### EXTRACT TO READ
Prince William will on Wednesday call for the world to address with renewed urgency the illegal wildlife trade when he speaks at a virtual meeting of leading conservation organisations.
The second in line to the UK throne will say there has never been such a strong “global incentive” to tackle the problem, although he will stop short of blaming the coronavirus pandemic on the trade.
“Right now, there is a real chance to ensure that the urgent steps that the world must take to prevent future zoonotic disease pandemics are designed in a way that also helps to eradicate the illegal wildlife trade,” the Duke of Cambridge will say, referring to illnesses that can pass from animals to humans.
The meeting is being co-ordinated by United for Wildlife, an organisation the Duke set up in 2014 to bring together groups working to prevent species extinction.
Backed by The Royal Foundation, his main philanthropic vehicle, it seeks to unite wildlife charities with law enforcement agencies, governments and corporations.
The event on Wednesday, chaired by former UK foreign secretary William Hague, is expected to attract about 700 attendees. It will discuss not only how to end the illegal wildlife trade but also the impact of Covid-19 on conservation, as well as the links between zoonotic diseases and the wildlife trade.
Video: Coronavirus: New wildlife trade regime needed to avoid next pandemic | FT Interview
The coronavirus crisis has had negative consequences for wildlife charities as revenue has been hit hard.

### ACTIONS TO TAKE
(1) List the topics that the article about Prince William and the illegal wildlife trade says the Wednesday event will discuss.
(2) In the article about Prince William and the illegal wildlife trade, who is chairing the Wednesday event?
(3) Pick up the article about Prince William and the illegal wildlife trade after its last sentence and continue writing it.

Data items:
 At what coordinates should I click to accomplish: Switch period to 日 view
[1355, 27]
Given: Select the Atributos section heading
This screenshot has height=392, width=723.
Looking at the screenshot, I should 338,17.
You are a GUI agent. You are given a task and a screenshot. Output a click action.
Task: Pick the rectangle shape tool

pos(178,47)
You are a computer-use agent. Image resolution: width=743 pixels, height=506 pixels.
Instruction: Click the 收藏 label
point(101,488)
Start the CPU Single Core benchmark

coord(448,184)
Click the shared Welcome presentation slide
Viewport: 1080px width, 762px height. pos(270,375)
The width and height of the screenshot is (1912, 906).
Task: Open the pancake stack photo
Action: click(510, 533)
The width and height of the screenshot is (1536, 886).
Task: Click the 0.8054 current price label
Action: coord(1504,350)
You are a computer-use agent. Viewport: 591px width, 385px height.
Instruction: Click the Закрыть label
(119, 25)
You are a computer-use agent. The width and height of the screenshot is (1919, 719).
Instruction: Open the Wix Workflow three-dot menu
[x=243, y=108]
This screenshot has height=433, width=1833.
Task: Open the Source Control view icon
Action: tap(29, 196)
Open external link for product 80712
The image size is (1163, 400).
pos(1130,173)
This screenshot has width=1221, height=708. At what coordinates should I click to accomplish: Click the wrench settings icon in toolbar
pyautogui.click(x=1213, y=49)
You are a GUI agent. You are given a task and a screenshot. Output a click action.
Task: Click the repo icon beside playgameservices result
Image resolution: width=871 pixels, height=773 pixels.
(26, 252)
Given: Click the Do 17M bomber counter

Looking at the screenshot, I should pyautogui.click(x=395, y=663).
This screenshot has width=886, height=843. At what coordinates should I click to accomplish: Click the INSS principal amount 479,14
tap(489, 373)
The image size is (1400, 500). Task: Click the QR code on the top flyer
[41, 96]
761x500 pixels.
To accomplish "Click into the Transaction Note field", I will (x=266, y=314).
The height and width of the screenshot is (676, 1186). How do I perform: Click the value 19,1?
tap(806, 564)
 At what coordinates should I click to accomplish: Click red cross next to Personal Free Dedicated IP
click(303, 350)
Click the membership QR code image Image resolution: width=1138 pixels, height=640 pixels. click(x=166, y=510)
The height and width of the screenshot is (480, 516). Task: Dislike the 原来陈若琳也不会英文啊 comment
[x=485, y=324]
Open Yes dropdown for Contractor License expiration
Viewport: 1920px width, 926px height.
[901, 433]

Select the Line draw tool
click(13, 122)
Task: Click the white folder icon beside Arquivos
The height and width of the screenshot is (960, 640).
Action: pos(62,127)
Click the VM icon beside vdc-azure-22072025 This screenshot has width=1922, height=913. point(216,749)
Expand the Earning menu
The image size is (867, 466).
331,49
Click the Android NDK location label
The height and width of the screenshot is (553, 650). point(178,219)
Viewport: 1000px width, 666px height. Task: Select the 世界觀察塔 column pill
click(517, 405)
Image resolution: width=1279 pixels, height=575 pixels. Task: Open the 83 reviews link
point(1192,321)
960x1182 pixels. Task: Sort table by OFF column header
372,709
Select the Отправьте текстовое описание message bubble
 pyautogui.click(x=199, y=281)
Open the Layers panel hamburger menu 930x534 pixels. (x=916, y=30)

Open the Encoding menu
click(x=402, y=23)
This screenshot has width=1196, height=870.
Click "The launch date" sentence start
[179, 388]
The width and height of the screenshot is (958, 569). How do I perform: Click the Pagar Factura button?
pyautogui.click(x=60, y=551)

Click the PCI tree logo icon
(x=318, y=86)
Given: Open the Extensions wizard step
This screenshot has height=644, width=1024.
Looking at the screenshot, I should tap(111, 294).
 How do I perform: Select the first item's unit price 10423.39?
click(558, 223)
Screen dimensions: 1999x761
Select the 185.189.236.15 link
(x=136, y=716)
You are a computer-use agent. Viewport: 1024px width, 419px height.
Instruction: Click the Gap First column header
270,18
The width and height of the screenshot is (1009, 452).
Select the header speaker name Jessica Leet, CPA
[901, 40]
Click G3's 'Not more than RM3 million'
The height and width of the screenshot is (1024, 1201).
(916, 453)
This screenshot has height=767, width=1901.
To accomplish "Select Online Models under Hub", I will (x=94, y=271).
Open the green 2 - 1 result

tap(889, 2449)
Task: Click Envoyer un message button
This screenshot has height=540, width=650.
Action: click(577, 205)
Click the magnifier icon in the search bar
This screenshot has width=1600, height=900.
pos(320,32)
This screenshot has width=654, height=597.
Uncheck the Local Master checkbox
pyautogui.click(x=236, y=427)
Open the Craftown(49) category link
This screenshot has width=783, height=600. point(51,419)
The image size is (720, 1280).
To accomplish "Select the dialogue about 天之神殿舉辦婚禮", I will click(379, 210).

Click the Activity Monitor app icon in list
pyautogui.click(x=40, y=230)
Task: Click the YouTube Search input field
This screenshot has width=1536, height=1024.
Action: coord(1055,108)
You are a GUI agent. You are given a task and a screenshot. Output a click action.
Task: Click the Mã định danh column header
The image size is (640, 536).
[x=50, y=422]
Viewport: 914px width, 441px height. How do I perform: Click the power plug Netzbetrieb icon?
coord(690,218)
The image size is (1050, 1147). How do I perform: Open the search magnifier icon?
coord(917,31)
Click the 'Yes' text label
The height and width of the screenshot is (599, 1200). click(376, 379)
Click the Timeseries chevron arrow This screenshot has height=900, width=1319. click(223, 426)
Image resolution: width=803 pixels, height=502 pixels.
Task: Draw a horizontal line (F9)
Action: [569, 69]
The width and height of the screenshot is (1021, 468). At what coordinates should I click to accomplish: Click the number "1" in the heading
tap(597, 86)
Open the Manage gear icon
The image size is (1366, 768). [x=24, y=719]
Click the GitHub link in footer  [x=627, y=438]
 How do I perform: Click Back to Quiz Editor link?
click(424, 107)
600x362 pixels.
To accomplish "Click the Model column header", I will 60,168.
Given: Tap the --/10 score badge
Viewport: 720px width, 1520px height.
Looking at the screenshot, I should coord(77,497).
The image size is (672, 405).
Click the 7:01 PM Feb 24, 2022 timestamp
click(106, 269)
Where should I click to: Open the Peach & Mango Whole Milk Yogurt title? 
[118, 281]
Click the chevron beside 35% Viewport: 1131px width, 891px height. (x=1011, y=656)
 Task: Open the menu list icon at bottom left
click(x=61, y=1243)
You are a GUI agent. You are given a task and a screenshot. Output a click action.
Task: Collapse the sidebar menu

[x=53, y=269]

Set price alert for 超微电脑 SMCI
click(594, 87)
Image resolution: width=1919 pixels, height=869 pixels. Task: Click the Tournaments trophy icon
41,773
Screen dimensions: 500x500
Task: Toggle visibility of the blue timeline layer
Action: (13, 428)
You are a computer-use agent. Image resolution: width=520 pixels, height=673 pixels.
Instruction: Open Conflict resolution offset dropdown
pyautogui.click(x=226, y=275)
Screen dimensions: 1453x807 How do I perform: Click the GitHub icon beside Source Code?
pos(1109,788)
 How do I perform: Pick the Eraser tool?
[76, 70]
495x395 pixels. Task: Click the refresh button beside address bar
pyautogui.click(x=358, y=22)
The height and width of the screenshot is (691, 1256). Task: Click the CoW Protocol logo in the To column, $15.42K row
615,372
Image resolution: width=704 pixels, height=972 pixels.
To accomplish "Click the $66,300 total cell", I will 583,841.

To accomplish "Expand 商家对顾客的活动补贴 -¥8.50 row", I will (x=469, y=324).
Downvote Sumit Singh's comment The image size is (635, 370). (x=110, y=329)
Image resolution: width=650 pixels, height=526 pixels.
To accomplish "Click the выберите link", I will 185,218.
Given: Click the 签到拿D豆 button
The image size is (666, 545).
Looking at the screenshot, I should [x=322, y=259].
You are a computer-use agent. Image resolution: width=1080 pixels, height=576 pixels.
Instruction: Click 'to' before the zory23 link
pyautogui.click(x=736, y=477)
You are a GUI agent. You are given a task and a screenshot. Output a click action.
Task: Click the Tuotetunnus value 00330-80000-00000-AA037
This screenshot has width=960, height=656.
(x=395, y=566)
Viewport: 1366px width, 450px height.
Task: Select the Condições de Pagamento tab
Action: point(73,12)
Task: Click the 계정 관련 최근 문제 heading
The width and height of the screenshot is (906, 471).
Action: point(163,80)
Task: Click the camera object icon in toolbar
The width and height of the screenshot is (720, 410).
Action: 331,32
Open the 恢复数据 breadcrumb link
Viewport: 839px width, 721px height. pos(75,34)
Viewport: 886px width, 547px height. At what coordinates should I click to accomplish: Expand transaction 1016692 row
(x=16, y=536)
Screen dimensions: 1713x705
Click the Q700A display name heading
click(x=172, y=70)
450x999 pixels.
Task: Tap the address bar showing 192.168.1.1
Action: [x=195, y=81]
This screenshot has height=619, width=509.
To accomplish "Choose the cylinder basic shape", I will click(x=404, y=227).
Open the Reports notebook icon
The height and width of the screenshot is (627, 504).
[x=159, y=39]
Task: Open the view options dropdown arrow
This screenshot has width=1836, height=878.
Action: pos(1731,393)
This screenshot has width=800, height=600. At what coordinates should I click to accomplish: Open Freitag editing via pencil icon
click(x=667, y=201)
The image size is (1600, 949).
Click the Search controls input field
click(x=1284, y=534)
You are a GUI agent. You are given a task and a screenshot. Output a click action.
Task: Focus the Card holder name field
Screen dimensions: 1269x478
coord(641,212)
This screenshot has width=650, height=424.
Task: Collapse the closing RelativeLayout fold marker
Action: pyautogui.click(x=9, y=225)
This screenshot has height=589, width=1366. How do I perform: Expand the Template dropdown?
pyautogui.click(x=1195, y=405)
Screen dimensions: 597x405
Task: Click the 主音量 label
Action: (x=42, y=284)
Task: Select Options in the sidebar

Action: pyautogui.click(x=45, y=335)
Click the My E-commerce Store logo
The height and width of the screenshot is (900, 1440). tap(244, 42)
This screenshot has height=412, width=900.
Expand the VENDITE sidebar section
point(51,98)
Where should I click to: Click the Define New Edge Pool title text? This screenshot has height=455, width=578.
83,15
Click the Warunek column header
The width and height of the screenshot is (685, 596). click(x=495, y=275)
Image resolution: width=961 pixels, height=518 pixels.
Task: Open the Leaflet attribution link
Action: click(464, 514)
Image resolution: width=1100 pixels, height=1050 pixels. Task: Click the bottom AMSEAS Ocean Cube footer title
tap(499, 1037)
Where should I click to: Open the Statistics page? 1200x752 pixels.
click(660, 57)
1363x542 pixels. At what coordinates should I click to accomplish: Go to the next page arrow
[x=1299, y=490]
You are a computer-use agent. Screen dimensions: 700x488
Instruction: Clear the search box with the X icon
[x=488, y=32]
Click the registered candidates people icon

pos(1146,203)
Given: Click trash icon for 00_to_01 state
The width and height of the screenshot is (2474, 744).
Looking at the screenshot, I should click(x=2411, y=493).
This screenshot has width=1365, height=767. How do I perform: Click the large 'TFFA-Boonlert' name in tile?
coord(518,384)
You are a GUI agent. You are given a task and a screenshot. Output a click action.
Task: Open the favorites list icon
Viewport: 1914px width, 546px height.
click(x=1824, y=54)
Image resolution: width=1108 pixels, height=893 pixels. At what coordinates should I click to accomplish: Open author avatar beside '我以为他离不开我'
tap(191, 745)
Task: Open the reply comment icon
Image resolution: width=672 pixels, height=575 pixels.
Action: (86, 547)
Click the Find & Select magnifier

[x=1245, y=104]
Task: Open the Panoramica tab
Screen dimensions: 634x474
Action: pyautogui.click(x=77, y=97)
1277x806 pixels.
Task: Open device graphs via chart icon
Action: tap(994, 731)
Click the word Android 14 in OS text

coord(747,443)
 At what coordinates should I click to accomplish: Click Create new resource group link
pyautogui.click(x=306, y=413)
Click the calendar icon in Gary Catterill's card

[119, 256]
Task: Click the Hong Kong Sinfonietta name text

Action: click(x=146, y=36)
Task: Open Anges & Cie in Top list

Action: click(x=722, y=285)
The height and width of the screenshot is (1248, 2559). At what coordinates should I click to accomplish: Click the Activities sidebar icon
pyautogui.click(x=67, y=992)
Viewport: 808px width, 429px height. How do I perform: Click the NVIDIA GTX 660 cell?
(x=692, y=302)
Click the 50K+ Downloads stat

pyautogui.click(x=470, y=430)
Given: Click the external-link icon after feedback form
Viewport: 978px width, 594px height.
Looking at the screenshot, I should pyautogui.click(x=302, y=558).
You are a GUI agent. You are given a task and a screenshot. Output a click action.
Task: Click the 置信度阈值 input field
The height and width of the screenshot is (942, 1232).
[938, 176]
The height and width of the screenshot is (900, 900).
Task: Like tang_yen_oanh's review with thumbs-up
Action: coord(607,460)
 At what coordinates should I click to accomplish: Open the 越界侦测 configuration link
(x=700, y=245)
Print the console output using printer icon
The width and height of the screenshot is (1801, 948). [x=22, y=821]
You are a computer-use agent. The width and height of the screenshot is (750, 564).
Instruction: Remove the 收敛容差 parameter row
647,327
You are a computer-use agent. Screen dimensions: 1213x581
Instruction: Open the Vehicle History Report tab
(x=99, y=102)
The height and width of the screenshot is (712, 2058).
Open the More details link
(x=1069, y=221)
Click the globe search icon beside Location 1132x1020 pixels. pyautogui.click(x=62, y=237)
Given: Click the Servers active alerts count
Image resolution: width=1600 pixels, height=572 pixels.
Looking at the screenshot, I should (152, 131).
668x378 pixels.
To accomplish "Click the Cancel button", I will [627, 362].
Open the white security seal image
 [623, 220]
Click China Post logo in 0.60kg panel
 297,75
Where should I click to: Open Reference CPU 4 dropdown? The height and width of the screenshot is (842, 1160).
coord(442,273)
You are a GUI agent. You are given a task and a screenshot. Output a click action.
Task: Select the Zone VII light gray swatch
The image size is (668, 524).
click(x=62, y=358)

### WRITTEN ANSWERS
(1)
- How to end the illegal wildlife trade
- The impact of Covid-19 on conservation
- The links between zoonotic diseases and the wildlife trade

(2) William Hague, a former UK foreign secretary.

(3)
Yet at the same time the pandemic has prompted fresh scrutiny of whether coronavirus originated in one of China’s notorious “wet markets” in Wuhan province, where wild animals are sold as delicacies.
China’s president, Xi Jinping, said in February that the Beijing government would crack down on the illegal wild animal trade. “The bad habit of eating wildlife without limits must be abandoned,” he said.
The Duke is expected to say that the current crisis provides a “notable opportunity” for those committed to ending the illegal wildlife trade.
“Never before have the public health risks of the wildlife trade come into such sharp focus,” he will say. “Never before has there been greater public awareness about the dangers of zoonotic diseases like Ebola, Sars, Mers and Covid.”
That effort will take a concerted effort and teamwork from across international governments, the private sector and charities, he will say.
United For Wildlife has set up two task forces — for transport and finance — to develop specific solutions to ending wildlife trafficking.
Some 170 private sector companies are members of the groups, which have supported more than 100 legal investigations around the world.
International funding for tackling the illegal wildlife trade in Africa and Asia has averaged only about $260m a year.
At an October 2018 conference in London, 65 countries declared that the illegal wildlife trade was a “sophisticated criminal activity” that represented a “great threat to national and regional security”, because it often used the same networks that supported money-laundering, weapons and drugs.
The World Bank has called the problem a “governance issue” where the solutions are known but global attention and resources “appear insufficient”.